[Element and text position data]
* * * * * * * * *
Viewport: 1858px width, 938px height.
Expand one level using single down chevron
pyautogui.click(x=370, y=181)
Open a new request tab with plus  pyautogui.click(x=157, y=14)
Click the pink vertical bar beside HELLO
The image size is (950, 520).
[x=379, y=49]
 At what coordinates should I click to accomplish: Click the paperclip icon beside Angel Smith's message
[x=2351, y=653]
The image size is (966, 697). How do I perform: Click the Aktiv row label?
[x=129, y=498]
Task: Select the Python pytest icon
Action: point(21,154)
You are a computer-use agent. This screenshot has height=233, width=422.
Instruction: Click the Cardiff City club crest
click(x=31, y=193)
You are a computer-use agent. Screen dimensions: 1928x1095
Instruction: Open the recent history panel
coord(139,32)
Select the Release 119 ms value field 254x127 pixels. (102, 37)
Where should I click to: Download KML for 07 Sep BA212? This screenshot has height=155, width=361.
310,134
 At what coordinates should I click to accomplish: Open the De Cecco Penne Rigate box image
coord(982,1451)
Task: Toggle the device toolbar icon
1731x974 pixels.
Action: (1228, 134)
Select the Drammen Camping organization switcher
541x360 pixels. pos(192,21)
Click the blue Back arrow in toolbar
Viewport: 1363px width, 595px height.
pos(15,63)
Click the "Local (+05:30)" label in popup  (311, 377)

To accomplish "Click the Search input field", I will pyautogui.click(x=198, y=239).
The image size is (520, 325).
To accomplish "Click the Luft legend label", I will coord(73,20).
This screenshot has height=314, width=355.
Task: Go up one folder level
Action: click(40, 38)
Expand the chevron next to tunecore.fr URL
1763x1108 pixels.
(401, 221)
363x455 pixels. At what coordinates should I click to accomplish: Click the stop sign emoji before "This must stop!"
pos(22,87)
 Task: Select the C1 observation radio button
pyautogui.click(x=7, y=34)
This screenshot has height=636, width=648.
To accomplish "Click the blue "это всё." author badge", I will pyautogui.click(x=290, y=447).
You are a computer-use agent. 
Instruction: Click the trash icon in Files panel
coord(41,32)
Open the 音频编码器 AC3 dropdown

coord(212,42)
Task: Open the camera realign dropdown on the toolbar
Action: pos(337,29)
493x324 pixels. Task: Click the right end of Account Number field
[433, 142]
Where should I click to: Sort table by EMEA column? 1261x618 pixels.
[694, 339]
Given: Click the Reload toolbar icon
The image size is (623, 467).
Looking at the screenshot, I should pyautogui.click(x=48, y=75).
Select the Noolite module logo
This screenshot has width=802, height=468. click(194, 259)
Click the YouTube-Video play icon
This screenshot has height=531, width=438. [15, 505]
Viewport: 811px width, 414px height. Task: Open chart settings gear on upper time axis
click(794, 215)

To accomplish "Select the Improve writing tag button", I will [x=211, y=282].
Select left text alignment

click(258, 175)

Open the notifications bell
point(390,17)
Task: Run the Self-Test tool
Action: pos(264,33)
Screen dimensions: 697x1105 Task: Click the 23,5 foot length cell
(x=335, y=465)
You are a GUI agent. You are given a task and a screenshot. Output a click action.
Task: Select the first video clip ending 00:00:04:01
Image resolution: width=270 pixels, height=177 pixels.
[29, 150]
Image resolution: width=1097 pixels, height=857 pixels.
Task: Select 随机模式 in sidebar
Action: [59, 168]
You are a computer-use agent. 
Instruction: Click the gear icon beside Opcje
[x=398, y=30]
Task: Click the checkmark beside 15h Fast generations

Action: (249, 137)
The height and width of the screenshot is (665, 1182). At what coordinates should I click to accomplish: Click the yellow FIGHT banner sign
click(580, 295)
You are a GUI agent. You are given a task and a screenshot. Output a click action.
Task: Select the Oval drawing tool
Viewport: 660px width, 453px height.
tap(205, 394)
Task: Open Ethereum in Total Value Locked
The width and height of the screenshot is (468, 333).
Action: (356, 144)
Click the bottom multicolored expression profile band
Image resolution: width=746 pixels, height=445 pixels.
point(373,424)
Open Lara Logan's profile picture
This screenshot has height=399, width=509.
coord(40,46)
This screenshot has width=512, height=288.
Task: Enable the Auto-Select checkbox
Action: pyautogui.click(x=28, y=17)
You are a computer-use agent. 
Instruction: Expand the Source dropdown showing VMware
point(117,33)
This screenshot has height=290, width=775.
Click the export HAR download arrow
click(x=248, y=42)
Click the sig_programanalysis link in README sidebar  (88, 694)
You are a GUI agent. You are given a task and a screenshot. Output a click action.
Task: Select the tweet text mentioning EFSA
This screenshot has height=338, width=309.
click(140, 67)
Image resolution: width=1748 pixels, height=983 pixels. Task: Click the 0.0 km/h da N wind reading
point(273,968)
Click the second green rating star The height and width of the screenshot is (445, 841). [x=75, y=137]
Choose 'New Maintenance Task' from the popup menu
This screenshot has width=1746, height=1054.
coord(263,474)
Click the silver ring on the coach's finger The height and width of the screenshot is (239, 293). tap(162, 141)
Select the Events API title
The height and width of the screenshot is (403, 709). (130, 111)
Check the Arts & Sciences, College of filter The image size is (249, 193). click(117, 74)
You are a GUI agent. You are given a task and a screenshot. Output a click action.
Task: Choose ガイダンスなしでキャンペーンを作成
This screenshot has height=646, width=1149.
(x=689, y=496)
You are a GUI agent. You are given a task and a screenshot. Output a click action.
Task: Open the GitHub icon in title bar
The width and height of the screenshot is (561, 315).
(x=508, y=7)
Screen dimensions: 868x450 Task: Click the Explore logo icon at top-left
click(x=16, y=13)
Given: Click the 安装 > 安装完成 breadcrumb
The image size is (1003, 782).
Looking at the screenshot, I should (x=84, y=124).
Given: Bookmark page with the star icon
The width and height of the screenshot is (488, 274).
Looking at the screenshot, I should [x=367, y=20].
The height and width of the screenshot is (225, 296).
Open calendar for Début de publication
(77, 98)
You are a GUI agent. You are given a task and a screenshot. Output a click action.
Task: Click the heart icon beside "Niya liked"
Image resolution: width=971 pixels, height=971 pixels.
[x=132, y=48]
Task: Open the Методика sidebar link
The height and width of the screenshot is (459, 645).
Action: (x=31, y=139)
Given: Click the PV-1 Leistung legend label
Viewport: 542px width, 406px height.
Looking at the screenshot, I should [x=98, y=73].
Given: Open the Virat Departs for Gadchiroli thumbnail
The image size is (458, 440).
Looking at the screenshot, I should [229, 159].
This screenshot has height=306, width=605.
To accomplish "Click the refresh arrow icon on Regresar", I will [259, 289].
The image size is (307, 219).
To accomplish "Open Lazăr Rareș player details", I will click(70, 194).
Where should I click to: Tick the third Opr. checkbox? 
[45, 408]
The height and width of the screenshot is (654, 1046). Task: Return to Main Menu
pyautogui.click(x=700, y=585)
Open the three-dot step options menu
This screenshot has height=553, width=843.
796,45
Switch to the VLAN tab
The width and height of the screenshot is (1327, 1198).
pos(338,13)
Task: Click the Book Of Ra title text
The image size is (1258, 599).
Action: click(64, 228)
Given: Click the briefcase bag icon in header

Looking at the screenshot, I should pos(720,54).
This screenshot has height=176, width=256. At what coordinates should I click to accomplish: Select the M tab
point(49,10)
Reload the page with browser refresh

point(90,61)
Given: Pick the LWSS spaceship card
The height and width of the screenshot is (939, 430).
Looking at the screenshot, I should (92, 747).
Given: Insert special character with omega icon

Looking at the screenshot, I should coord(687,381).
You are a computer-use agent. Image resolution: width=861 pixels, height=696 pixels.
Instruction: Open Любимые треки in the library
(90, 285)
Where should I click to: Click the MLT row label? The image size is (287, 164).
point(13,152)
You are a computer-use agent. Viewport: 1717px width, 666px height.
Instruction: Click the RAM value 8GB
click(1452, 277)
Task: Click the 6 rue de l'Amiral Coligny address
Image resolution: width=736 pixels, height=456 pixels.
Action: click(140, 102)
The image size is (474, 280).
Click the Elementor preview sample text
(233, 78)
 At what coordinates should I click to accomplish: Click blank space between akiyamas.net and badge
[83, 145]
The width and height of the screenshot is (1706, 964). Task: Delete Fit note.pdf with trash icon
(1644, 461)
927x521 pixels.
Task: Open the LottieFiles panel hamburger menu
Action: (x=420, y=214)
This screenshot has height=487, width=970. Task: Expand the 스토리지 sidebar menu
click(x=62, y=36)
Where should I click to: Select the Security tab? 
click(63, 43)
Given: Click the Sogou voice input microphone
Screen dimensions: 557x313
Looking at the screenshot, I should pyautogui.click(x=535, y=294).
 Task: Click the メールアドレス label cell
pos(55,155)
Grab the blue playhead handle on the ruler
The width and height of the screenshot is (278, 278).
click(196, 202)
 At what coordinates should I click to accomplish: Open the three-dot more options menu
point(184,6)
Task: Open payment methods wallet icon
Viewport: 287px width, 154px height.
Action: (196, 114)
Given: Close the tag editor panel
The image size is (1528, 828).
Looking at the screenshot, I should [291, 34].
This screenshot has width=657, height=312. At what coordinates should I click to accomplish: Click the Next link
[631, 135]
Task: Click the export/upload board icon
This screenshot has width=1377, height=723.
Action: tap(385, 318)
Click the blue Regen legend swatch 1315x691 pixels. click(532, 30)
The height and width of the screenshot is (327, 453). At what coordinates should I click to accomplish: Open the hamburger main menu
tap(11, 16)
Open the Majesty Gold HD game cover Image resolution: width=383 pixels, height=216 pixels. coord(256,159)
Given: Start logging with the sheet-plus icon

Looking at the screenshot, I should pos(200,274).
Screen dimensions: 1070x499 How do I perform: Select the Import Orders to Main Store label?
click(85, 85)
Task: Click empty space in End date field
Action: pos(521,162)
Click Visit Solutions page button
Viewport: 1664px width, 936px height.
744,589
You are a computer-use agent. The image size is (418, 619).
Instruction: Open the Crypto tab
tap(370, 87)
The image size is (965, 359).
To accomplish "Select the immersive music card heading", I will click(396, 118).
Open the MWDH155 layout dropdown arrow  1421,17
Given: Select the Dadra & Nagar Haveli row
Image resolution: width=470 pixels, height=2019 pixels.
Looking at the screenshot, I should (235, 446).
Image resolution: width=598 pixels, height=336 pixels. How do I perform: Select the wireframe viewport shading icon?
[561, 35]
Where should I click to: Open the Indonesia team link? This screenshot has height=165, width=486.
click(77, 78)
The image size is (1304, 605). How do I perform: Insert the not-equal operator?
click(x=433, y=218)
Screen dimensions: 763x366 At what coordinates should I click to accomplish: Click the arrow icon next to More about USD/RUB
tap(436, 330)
* * * * * * * * *
▶ Aim of the exercise: Render the listing from the line containing "Image resolution: width=598" through its final line, both included, as a Markdown table with a Row column holding a row number and a Line column holding the line. Skip any blank lines.

▶ Written solution:
| Row | Line |
|---|---|
| 1 | Image resolution: width=598 pixels, height=336 pixels. How do I perform: Select the wireframe viewport shading icon? |
| 2 | [561, 35] |
| 3 | Where should I click to: Open the Indonesia team link? This screenshot has height=165, width=486. |
| 4 | click(77, 78) |
| 5 | The image size is (1304, 605). How do I perform: Insert the not-equal operator? |
| 6 | click(x=433, y=218) |
| 7 | Screen dimensions: 763x366 At what coordinates should I click to accomplish: Click the arrow icon next to More about USD/RUB |
| 8 | tap(436, 330) |